The annual festival, which started in 1935, had only been canceled once before, back in 1946. “Last year was hard because it definitely was a hit to the Pella Historical Society budget. They cut their budget, here, there, and everywhere. They were documented as a $150,000 that they needed to cut out of their budget,” she says.
Atkins says the event from May 6th through the 8th will have some modifications to keep everyone safe. “We’re trying very hard to make sure we can make this one be a successful festival, so that we can continue to raise funds to support the local historic village,” according to Atkins. “And also so there is a way for a lot of the non-profits who run the food stands, and the vendors in the West Market Park craft area, to have a chance to actually make some of the funds this year that they would make in a normal year.”
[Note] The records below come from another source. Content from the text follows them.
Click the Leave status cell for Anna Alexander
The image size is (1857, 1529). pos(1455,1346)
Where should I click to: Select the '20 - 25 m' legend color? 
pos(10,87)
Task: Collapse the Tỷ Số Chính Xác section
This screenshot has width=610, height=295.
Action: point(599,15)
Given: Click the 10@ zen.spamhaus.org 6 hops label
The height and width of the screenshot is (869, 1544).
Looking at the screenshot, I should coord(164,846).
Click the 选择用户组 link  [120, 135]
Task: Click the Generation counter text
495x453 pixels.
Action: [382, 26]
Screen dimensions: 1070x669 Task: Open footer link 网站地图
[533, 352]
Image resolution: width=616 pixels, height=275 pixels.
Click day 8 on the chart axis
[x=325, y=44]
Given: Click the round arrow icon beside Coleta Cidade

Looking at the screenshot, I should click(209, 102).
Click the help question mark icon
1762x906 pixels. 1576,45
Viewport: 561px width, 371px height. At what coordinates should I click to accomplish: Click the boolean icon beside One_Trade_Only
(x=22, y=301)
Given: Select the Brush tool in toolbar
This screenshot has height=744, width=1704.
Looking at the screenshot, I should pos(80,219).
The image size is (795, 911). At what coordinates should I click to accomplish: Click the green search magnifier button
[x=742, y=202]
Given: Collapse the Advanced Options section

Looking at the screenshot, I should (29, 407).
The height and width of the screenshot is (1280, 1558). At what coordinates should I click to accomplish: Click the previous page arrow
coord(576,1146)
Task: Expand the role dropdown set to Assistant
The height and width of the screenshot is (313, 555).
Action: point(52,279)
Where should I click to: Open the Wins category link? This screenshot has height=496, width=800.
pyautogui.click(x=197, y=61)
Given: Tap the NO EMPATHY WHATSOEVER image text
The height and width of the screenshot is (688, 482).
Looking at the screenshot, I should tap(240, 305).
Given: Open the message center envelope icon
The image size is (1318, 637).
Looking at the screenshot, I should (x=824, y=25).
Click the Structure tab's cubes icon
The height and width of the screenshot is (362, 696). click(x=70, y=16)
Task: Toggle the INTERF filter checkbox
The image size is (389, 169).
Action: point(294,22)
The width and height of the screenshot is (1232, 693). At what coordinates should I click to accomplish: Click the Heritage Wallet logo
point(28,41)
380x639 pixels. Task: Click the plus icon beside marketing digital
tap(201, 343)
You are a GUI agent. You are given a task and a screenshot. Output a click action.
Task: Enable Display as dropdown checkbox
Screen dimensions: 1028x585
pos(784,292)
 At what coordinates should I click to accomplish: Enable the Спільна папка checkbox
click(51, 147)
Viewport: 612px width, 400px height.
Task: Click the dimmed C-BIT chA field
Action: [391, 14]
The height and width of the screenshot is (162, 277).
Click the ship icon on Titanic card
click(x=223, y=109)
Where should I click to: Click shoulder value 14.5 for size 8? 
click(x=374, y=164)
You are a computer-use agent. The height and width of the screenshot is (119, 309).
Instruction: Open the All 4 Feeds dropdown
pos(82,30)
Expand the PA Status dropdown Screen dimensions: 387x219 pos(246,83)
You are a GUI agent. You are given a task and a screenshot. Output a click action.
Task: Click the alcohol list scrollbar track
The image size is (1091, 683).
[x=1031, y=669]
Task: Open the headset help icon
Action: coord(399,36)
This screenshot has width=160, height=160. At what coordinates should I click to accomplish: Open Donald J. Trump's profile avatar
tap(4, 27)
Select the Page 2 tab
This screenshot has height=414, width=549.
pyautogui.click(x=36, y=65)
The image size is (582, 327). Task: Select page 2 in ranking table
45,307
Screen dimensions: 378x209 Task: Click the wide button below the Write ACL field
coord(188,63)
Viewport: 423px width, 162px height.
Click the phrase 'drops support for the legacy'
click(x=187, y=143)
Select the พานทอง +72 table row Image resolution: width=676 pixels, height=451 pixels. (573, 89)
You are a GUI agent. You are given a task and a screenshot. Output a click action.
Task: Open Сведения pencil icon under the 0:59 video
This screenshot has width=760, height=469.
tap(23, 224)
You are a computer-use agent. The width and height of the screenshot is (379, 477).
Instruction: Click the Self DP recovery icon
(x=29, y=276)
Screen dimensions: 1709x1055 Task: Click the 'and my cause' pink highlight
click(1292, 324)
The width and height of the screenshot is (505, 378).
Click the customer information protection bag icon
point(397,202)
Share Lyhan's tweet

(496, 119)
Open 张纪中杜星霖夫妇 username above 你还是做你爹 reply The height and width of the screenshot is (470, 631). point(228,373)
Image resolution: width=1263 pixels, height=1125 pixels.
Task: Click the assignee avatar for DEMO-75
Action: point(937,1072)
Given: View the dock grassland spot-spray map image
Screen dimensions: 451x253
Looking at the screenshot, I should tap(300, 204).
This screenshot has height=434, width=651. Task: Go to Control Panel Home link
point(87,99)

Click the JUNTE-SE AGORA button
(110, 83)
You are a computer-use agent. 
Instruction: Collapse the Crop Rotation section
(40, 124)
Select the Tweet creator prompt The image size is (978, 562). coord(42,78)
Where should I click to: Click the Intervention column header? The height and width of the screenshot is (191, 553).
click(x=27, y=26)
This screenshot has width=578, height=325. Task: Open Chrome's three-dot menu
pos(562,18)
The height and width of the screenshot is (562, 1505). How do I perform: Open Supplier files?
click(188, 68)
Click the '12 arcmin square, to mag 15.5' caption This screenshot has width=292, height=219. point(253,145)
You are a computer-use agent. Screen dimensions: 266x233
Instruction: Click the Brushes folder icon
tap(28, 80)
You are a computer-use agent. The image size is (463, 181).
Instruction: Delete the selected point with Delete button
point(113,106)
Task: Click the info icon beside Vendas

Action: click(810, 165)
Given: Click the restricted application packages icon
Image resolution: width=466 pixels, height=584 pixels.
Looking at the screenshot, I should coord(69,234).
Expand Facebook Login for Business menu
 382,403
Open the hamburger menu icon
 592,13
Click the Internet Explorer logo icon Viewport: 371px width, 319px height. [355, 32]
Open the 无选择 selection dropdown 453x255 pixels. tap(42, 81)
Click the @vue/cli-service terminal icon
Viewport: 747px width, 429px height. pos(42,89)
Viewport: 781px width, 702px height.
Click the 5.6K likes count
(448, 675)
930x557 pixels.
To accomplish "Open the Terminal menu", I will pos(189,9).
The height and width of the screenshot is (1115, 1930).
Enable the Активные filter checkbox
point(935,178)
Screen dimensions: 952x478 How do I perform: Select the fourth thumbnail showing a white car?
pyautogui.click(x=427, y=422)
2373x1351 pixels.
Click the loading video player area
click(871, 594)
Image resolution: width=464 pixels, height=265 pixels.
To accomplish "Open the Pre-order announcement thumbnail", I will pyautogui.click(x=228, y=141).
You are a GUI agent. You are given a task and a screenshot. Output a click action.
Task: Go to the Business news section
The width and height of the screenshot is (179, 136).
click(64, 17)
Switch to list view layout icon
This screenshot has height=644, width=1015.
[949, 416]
Atkins says many of the vendors are local churches and organizations that fund projects with the money they make. “So many of these other vendors — they’re raising money for wonderful causes — it’s heartwarming,” Atkins says.
Atkins says she’s already seen tulips poking out of the ground and expects that to continue as things warm up. “The city and the historical village and Central College and others who plant large, large gardens do a really good job of planting tulips that bloom, early, mid and late,” Atkins says. “So that some might have bloomed and be gone before people arrived, but there’s always some that are coming that will still be blooming and continue as we push into late May. That’s just the way it works so that we can have something and we can see them bloom.”
Activities will begin each day in Pella around 9 a.m and continue until the lighted parade floats go dim around 9:30 p.m.